Your answer should be the lines below from the one holding "Home (42, 140)" through the one holding "Slot bet kecil: Evolusi", copied exactly and with nothing else.

→ **MATERIAL SHOWN**:
##########

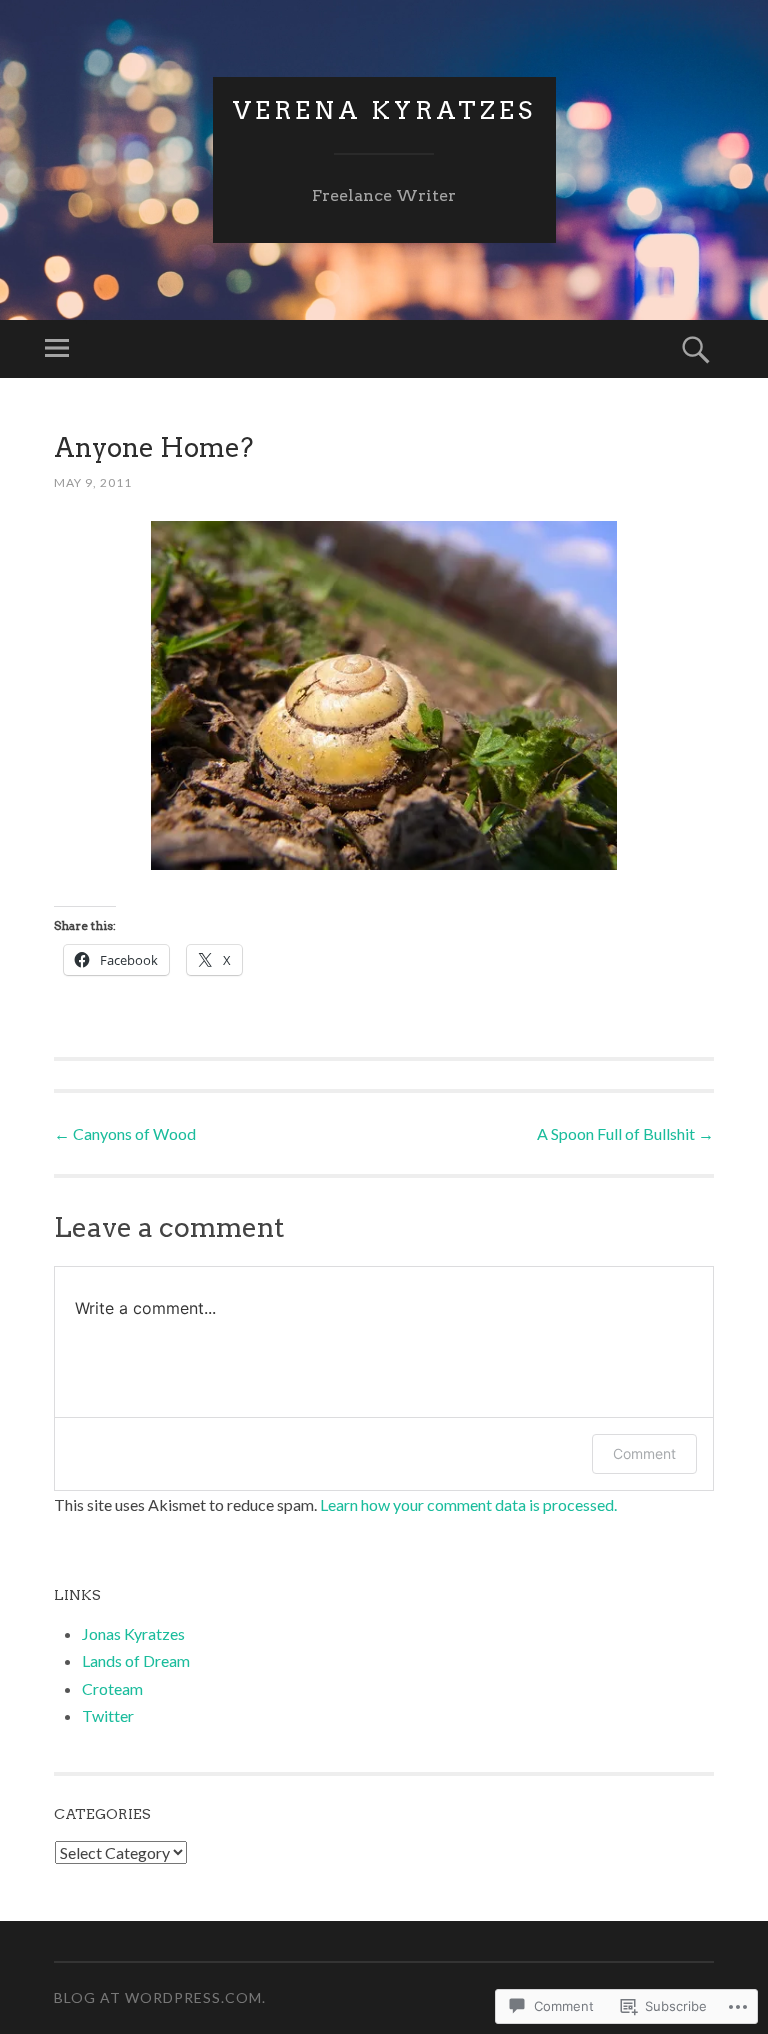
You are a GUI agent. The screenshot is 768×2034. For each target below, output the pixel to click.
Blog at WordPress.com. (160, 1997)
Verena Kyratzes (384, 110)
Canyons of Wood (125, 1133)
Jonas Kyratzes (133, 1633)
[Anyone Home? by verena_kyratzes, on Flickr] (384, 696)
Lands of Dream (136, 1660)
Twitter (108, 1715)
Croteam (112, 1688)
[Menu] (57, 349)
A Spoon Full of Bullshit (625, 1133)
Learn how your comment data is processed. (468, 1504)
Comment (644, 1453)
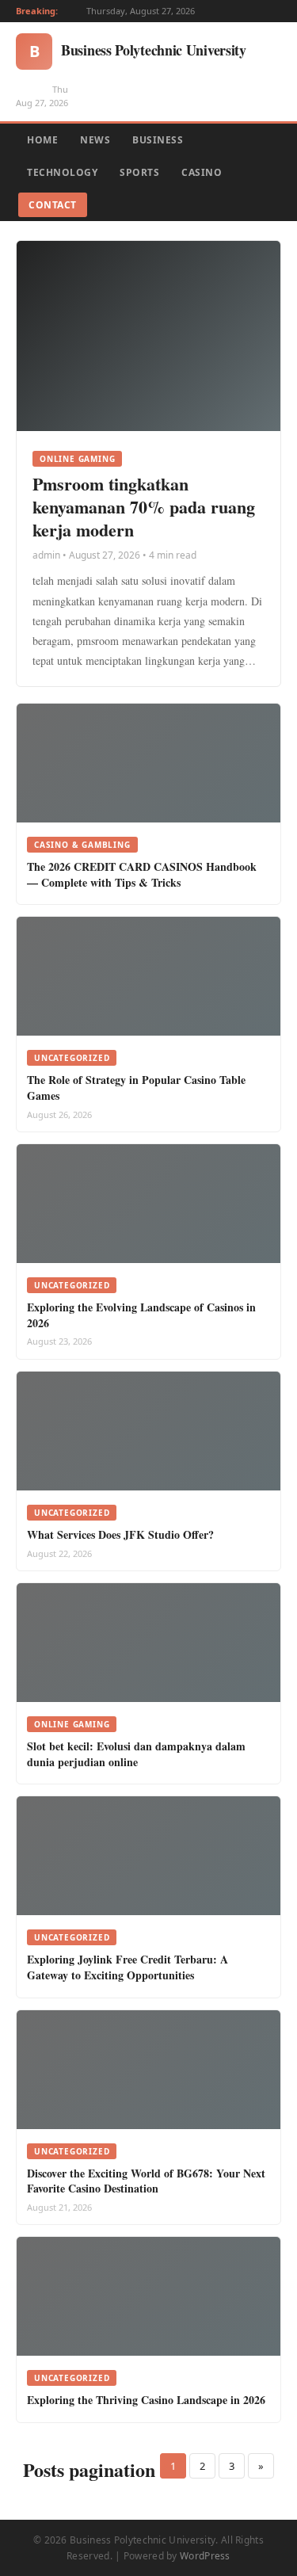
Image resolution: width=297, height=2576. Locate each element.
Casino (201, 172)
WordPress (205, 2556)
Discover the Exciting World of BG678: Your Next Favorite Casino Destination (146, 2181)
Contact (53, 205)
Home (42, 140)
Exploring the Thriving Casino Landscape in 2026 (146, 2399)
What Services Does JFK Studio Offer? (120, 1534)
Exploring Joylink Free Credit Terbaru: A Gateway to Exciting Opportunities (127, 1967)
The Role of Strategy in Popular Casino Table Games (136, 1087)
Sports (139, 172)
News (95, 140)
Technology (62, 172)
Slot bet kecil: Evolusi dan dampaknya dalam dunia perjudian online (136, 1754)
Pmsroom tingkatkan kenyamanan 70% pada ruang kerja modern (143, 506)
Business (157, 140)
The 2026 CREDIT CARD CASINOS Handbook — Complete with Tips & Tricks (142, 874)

##########

→ **TASK ANSWER**:
Home (42, 140)
Exploring the Thriving Casino Landscape in 2026 (146, 2399)
What Services Does JFK Studio Offer? (120, 1534)
Exploring Joylink Free Credit Terbaru: A Gateway to Exciting Opportunities (127, 1967)
The Role of Strategy in Popular Casino Table Games (136, 1087)
Sports (139, 172)
News (95, 140)
Technology (62, 172)
Slot bet kecil: Evolusi dan dampaknya dalam dunia perjudian online (136, 1754)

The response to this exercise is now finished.